Fascinated by life’s encounters, inspired by opposing forces and enthusiastic about using colour and light, French industrial designer, Matali Crasset, goes about sculpting life. She adds dual functionality and beauty into her work which are as diverse as architecture for hotels and primary schools, jewellery and furniture!
Text By Deepanjolie Sonya Figg
Her self-description reads: “I am an industrial designer. I look upon this trade through projects I take on, like a mid-wife who helps give birth.”
Her design work is less a matter of handling aesthetic form and more about being able to bring out, collaborate, organise and give good intention and common values to creating links and networks in society.
She revels in taking the contradictory creator’s approach to life: “I take a lot of pleasure in confronting opposing forces and working from them,” she says.
She is the inimitable Matali Crasset!
Matali skillfully pours her heart into projects as varied as the Maison des Petits in Paris to the Maison Sylvestres pour le Vent des Forêts in Fresnes (Mount in the Meuse), a school called ‘Le Blé en Herbe’ at Trebedan (Bretagne) working with the Foundation of France and the Dar’hi at Nefta in Tunisia, in addition to Cédric Casanova and his Sicilian olive oils (Belleville).
Matali likes to use colour as a friend, explaining, “In Europe one is afraid of colour; colour is forbidden. But, to remove colour is like stopping life, because it is a bigger, more universal language than form. To interpret form requires understanding, but colour gives instinctive interaction without any filters.”
She also loves blending drama, utility and modernity into her designs, like the multi-purpose Double Side (DS). Available in blue, orange, green and beige, this versatile seat can be transformed intuitively into a workstation suited for writing, using a computer, eating or playing, as the back flips open to operate as a small plane.
This new typology of products challenges the notions of traditional living and purposes and Matali explains its purpose: “An object isn’t generous enough if it has just a single function.” This is the reason why she designed DS beyond the archetype of the seat, making it positive, warm and familiar with the use of natural materials like wood and felt, and of course color.
Thus, DS presents an open solution that is ideal for public spaces (waiting rooms, relaxations centers or informal meeting places), semi-private ones (interiors of offices and halls) and totally private ones (studies and bedrooms).
Aware of Matali’s vibrant and unique view to living and designing with a passion, Le Buisson, the famous Parisian design house, approached her to expand on a contemporary concept for their 2011 Jewellery Collection. Matali designed three types of pendants for Le Buisson fusing energy and movement.
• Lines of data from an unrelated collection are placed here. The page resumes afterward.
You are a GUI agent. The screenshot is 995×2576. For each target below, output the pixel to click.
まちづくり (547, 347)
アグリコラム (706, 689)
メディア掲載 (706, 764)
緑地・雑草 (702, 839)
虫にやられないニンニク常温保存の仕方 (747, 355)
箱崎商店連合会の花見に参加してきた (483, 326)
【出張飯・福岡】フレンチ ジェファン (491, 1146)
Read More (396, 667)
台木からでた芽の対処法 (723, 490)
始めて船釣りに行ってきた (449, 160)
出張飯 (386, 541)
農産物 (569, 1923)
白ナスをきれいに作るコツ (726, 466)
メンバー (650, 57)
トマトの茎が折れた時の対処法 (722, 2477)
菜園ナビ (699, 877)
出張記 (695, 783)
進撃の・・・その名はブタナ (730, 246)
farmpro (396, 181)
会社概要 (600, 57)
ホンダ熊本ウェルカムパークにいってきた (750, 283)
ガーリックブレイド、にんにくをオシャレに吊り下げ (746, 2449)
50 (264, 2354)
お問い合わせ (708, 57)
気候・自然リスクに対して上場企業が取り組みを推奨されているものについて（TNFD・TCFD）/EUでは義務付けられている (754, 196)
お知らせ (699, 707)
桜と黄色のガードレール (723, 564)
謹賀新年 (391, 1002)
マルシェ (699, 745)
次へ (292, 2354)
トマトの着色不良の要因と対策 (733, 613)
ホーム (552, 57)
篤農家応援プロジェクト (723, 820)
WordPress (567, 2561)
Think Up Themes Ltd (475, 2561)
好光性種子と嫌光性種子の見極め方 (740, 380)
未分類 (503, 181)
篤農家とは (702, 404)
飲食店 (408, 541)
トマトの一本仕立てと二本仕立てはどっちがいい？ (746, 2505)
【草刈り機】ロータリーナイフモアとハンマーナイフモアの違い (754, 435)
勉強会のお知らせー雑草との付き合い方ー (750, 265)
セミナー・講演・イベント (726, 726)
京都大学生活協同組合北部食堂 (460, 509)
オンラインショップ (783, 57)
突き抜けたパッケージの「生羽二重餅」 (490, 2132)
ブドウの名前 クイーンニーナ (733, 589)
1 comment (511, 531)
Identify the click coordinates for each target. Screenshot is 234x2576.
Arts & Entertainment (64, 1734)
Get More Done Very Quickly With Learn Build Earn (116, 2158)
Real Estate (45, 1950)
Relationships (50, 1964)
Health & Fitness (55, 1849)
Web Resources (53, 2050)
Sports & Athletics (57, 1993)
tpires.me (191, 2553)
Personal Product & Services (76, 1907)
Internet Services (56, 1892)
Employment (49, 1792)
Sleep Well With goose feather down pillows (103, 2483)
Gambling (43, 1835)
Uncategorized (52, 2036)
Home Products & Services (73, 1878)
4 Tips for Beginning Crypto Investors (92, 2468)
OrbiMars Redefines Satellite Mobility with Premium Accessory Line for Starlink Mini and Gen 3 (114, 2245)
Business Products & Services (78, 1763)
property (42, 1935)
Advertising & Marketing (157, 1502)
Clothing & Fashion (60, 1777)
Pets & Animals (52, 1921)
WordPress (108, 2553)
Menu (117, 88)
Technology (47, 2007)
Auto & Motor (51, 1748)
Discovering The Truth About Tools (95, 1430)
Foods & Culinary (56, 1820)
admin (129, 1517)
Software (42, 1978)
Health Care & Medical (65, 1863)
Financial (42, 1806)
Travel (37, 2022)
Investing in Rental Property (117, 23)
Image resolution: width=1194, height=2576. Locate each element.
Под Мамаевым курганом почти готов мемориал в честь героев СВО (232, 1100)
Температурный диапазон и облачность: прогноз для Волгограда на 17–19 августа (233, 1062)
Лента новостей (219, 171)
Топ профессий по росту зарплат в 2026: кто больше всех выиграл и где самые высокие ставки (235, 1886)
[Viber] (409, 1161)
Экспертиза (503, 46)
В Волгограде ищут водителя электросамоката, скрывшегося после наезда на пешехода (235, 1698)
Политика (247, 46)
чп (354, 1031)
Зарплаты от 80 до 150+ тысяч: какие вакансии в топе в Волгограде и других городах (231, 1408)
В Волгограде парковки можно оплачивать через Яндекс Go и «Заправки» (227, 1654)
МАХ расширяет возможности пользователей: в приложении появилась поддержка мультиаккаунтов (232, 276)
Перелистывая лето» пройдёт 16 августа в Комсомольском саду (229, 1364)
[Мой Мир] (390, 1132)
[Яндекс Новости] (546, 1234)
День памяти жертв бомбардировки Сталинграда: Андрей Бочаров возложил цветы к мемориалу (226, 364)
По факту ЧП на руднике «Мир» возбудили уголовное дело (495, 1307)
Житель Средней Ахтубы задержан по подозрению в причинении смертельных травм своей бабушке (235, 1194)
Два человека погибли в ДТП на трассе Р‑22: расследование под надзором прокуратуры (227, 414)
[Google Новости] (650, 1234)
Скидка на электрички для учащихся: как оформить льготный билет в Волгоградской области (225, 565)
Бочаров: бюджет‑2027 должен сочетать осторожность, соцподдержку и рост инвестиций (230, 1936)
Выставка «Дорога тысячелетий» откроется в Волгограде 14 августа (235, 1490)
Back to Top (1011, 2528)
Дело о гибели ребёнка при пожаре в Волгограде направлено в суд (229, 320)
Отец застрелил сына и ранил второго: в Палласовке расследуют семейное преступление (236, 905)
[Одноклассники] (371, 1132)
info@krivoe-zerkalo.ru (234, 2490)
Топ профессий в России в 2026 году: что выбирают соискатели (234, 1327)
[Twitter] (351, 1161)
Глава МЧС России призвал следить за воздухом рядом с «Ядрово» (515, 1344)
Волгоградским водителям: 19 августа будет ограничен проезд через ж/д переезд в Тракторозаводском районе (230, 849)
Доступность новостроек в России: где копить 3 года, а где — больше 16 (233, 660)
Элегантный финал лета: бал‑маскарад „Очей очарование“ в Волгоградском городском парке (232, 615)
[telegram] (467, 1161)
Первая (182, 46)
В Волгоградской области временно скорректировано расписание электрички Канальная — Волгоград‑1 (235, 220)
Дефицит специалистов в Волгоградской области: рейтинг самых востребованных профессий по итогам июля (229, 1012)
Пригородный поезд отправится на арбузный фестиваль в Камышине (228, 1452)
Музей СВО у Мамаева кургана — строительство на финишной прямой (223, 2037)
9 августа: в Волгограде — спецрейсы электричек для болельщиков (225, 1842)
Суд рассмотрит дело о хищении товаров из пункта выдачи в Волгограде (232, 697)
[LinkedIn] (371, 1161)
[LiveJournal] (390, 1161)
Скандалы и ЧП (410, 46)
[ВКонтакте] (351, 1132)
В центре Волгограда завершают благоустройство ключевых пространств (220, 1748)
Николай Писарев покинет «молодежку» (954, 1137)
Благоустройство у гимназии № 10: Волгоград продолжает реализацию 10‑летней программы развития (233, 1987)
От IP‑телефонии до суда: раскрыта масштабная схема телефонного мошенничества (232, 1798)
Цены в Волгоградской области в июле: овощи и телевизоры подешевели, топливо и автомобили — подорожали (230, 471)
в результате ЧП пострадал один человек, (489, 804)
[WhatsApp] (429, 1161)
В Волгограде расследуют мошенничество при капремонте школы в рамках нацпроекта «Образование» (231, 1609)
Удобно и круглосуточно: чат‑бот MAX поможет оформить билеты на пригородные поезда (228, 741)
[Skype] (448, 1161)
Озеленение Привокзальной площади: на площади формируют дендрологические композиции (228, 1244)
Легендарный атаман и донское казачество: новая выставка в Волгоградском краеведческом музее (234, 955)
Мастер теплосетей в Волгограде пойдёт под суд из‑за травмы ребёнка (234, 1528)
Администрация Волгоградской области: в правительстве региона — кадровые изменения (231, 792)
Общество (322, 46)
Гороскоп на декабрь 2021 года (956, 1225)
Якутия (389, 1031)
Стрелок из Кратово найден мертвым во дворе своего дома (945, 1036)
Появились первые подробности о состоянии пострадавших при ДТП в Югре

The Mobilité series thus features futuristic figurines, encased in white gold, which are fitted with an enamel-peaked helmet that moves with the energy of the stone set in it. This becomes the diver’s bottle of gas, a bicycle wheel, or a wheelbarrow in a sort of homage to Duchamp’s Roue de bicyclette, as the Mobilité pendants invite wearers to play with the mobile stone.
The Equaliseur and Torche series play somewhat on light effects, namely, electric light treated with subtle irony. As Matali reveals, “I also like to work with light, which is difficult but the result is magical. Light has its own logic that is necessary to understand if one wants to harness it. It subtly demands a great intervention in order to attain simplicity.”
Thus, an enigmatic radiance wraps this unique pendant design created by Matali Crasset in tandem with Le Buisson for patrons of joyful pieces of jewellery that is fun to wear and perfectly finished.
Admitting an affinity with designer Bruno Munari, whom she finds may have created “too few objects to be considered as a designer, yet too much to be simply an artist” and who she is enamored with for his work with children, Matali expresses a surprising lack of pursuing a dream in the design world. “I have no dream project. I never thought in my wildest dreams I would create a hotel in the south of the Tunisian desert.”
Excited about her current works: two hotel projects, one in the South of France and another in collaboration with a NGO to perpetuate education in Senegal and a tentative one for a primary school in Brittany, Matali continues on her quest – to make objects that do not remain in their initial state.
This is why the form is not the centre of her work – and Matali won’t have it any other way, either!